*** Opening Records for the task ***

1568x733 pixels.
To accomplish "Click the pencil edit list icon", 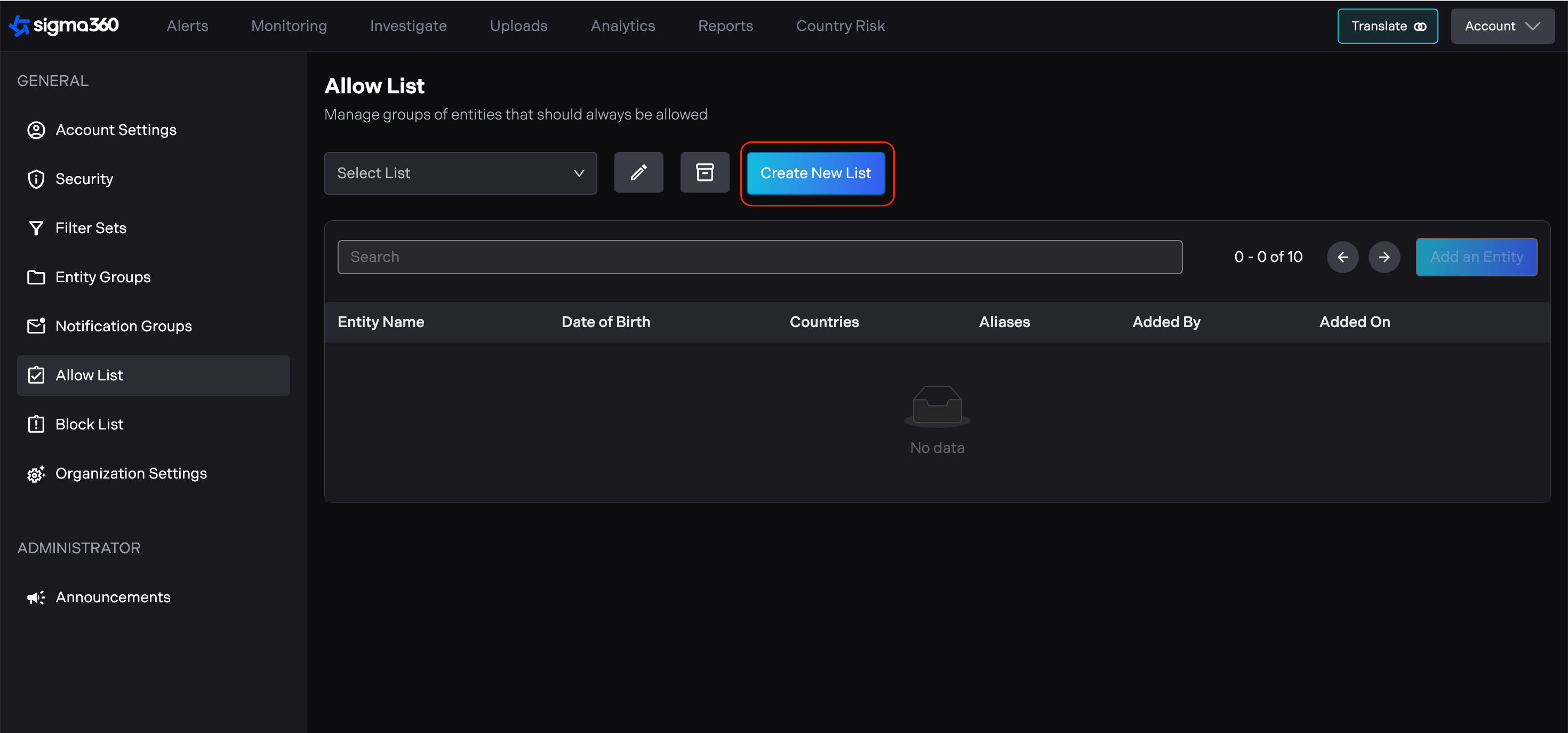I will pos(638,173).
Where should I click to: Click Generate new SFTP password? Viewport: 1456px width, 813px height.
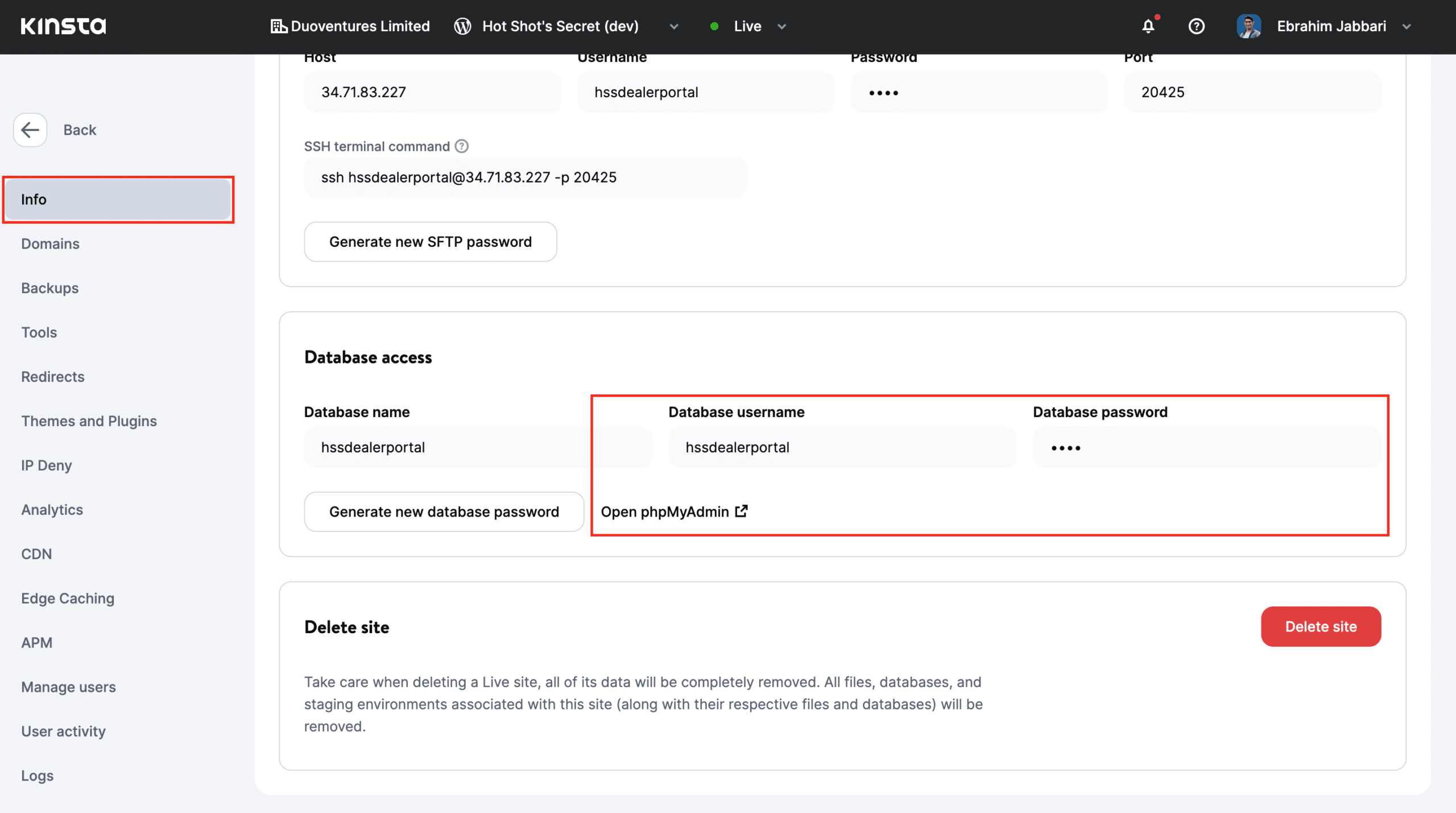point(430,242)
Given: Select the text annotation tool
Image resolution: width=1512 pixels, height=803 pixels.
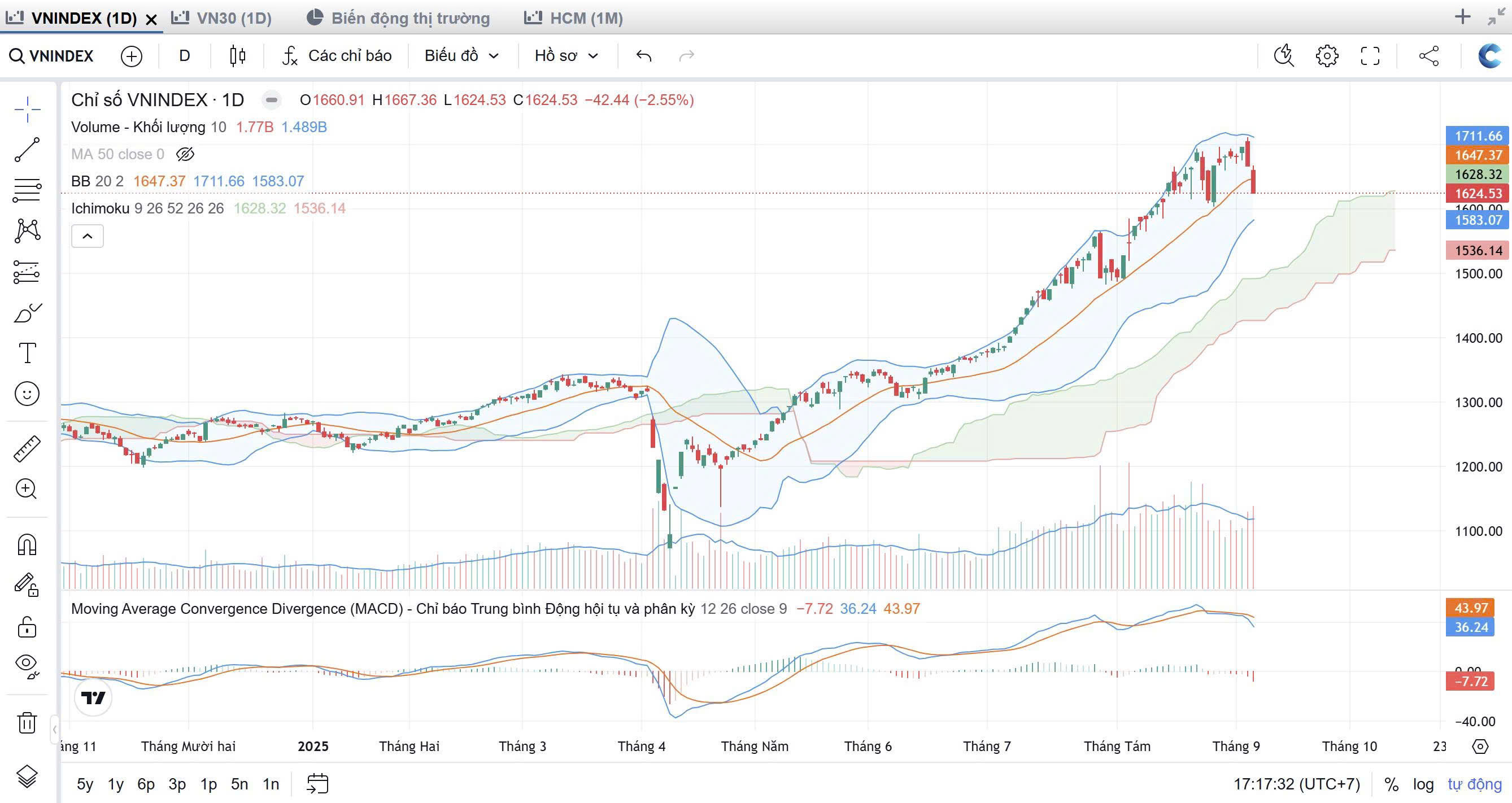Looking at the screenshot, I should (27, 353).
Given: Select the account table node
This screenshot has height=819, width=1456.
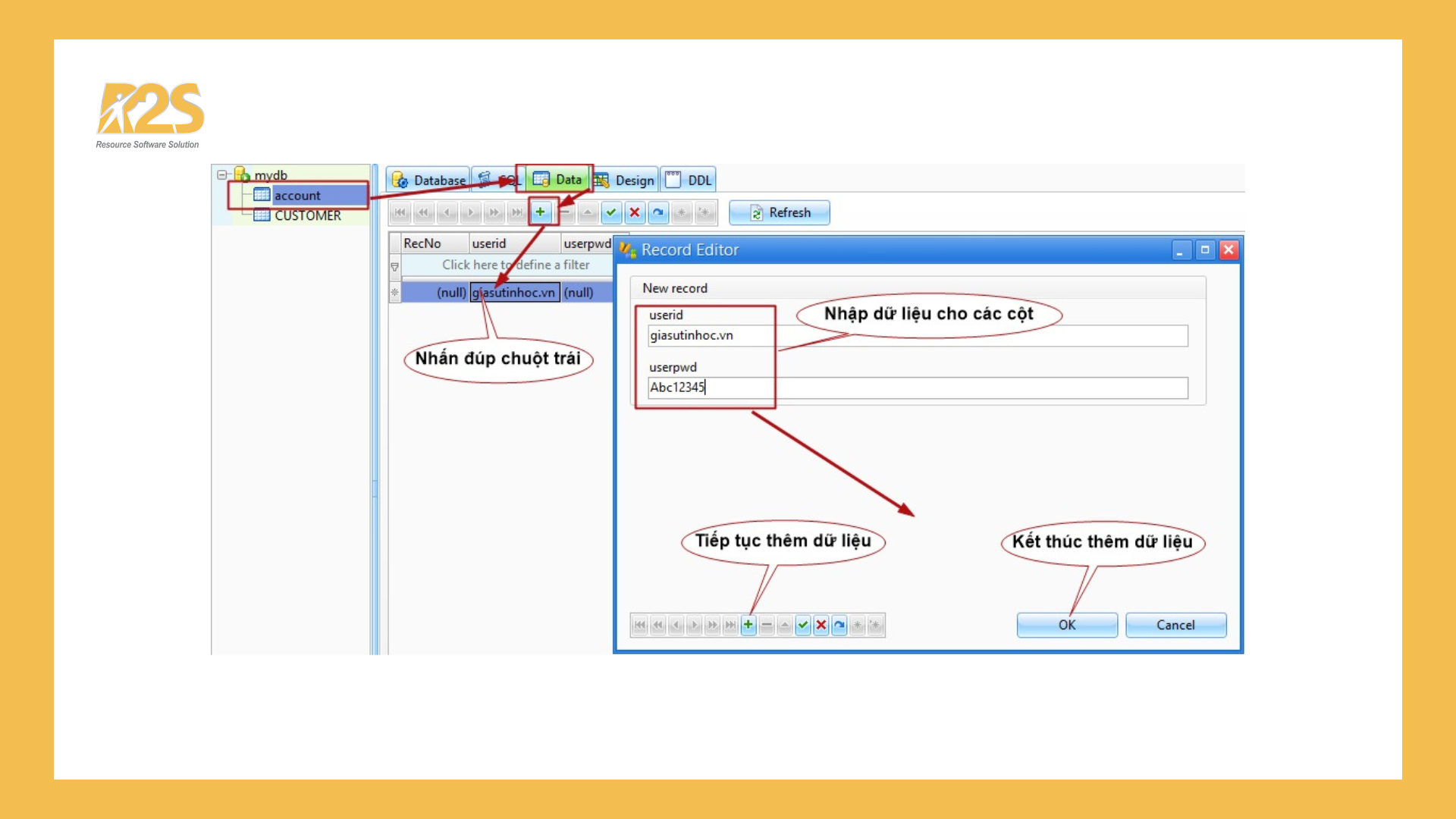Looking at the screenshot, I should [297, 195].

*** Closing Records for the task ***

Action item - The job here is to find each line above with the word "Select" and copy it.

Exercise response -
Given: Select the text annotation tool
Given: Select the account table node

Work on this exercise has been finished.